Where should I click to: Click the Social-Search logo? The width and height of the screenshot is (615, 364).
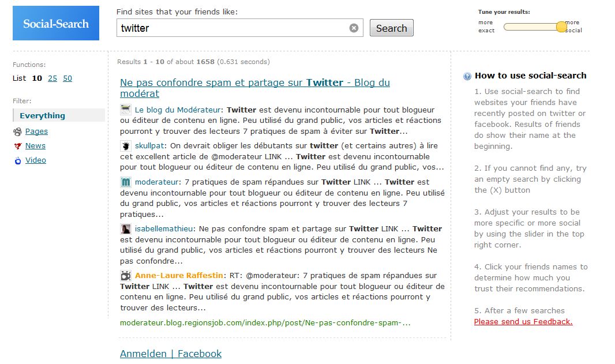coord(56,23)
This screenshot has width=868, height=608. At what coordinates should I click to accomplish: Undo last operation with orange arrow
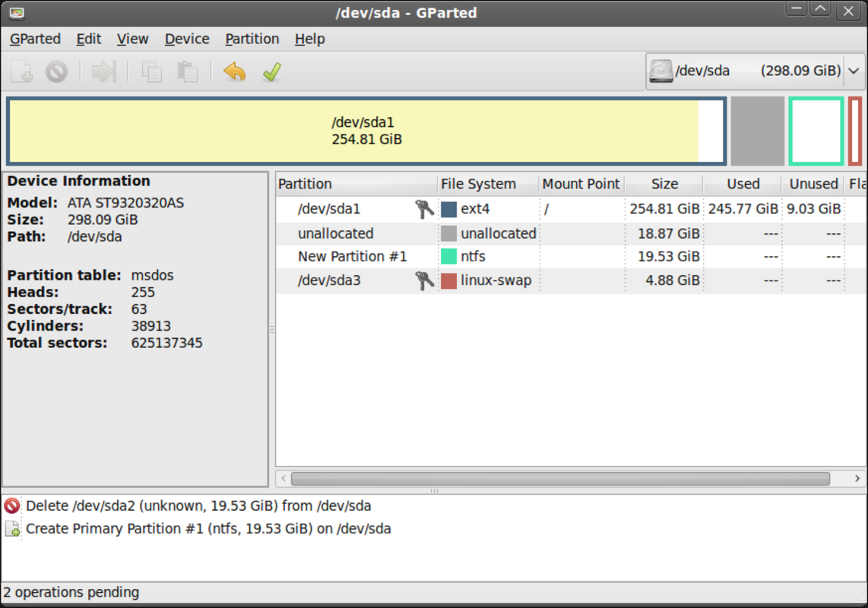coord(235,71)

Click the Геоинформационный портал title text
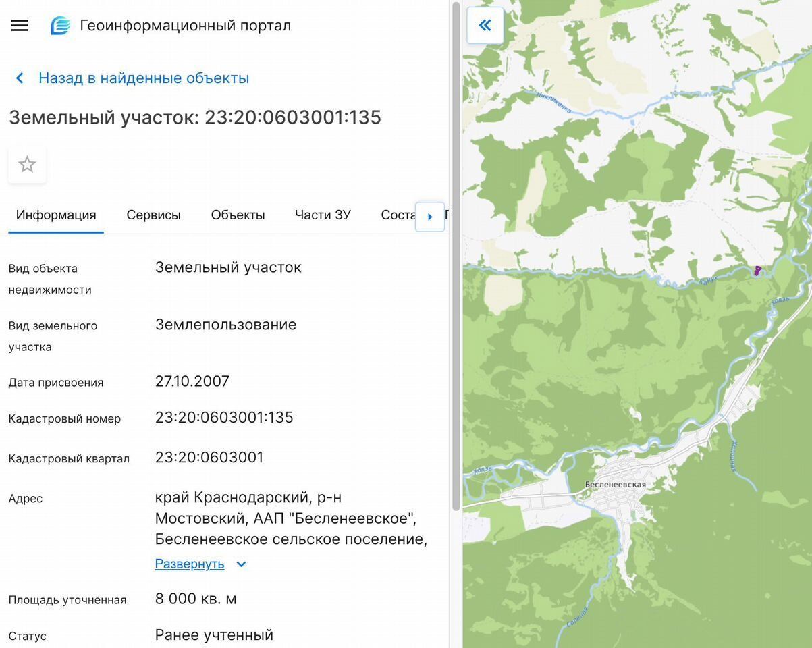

* * *

## [What the task requires]
The lines to copy run from the one with "This screenshot has" through the end of the material. Write them out exactly, leaving out the pictures.

## [Task answer]
This screenshot has width=868, height=608. At what coordinates should I click to accomplish: Undo last operation with orange arrow
coord(235,71)

Click the Геоинформационный портал title text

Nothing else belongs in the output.